The previous data analysis on our school and student data was discovered to be based on faulty data. The numbers recorded for Thomas High School ninth graders is questionable due to a cheating problem. To resolve our data analysis we will perform the same operations on the dataset(s) but exclude the numbers related to Thomas High School ninth grade class using the Python Pandas module
The original district summary yielded the following results. displayed in the image below.
- Total Schools: 15
- Total Students: 39,170
- Total Budget: $24,649,428.00
- Average Math Score: 79.0
- Average Reading Score: 81.9
- % Passing Math : 75
- % Passing Reading: 86
- % Overall Passing: 65
The Image below displays our data after removing the Thomas High School ninth grade values
- Total Schools: 15
- Total Students: 38,709
- Total Budget: $24,649,428.00
- Average Math Score: 78.9
- Average Reading Score: 81.9
- % Passing Math : 74.8
- % Passing Reading: 85.7
- % Overall Passing: 64.9
With the cheating scores removed, Average Math score dropped from 79.0 to 78.9 while Average reading scores remained virtually unchanged. We can also see a decrease in the following categories:% Passing Math which dropped from 75 to 74.8, % Passing Reading from 86 to 85.7, and % Overall Passing from 65 to 64.9. Almost all categories had dropped in averages.
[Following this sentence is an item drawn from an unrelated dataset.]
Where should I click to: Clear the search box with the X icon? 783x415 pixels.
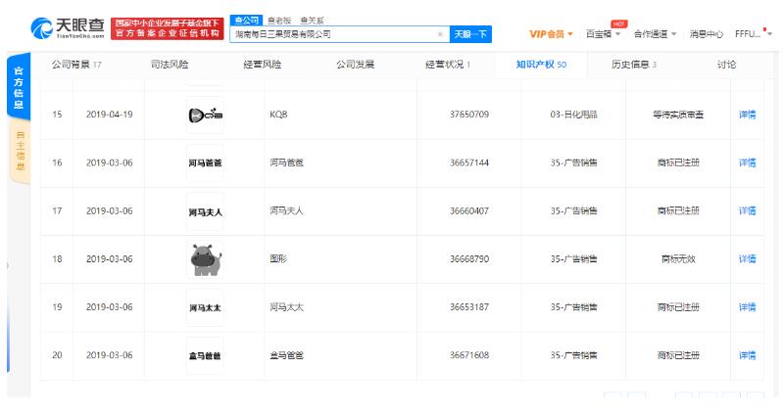(439, 34)
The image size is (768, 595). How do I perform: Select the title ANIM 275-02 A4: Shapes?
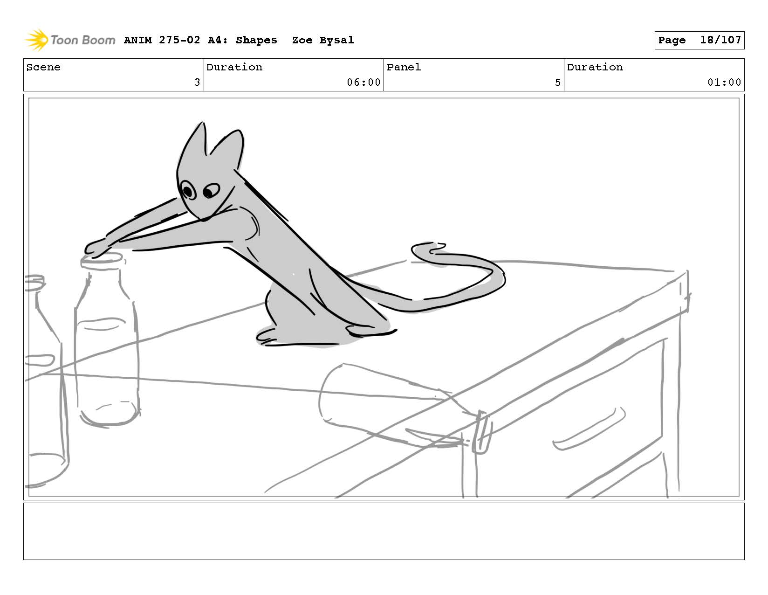(200, 40)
The school summary is mostly identical, but after removing the questionable data we can see a drop in decimal places for all items in the Thomas High School columns pertaining to scores and score averages
Below is the original results followed by the new outcome:
In the above images we are viewing the school data relevant to Thomas high school. When comparing the old and new datasets we can see that all the values pertaining to scores and score averages have dropped while total students and other columns that are unrelated where not changed.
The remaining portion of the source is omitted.